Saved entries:
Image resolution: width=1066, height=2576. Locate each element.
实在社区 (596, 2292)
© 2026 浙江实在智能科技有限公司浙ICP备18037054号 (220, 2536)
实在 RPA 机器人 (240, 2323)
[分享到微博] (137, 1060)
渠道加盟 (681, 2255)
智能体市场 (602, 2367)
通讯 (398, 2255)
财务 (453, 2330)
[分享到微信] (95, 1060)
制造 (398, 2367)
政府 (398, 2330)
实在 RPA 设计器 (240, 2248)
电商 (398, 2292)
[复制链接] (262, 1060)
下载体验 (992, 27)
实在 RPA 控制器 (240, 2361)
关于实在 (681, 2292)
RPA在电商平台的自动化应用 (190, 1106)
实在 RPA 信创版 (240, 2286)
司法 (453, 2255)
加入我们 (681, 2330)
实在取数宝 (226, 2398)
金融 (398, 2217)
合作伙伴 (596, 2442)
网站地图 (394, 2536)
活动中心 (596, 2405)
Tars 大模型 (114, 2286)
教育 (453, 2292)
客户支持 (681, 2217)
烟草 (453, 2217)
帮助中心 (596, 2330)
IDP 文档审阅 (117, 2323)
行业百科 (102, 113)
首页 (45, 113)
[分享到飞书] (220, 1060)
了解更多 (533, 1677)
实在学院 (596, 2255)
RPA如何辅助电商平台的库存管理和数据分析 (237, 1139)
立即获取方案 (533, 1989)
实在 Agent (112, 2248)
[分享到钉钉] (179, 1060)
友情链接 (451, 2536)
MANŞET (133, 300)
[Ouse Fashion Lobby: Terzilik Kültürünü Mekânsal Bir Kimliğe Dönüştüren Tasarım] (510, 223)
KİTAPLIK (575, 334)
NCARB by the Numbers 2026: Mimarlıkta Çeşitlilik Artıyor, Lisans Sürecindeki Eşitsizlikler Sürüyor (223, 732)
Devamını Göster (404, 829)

▶ _INSTRUCTIONS FOR THE TASK_: Set down nothing but the lines from the one with "首页 (45, 113)" through the end of the records, keeping each line exactly as written and including both ends.

▶ _RESPONSE AREA_:
首页 (45, 113)
[分享到飞书] (220, 1060)
了解更多 (533, 1677)
实在学院 (596, 2255)
RPA如何辅助电商平台的库存管理和数据分析 (237, 1139)
立即获取方案 (533, 1989)
实在 Agent (112, 2248)
[分享到钉钉] (179, 1060)
友情链接 (451, 2536)
MANŞET (133, 300)
[Ouse Fashion Lobby: Terzilik Kültürünü Mekânsal Bir Kimliğe Dönüştüren Tasarım] (510, 223)
KİTAPLIK (575, 334)
NCARB by the Numbers 2026: Mimarlıkta Çeşitlilik Artıyor, Lisans Sürecindeki Eşitsizlikler Sürüyor (223, 732)
Devamını Göster (404, 829)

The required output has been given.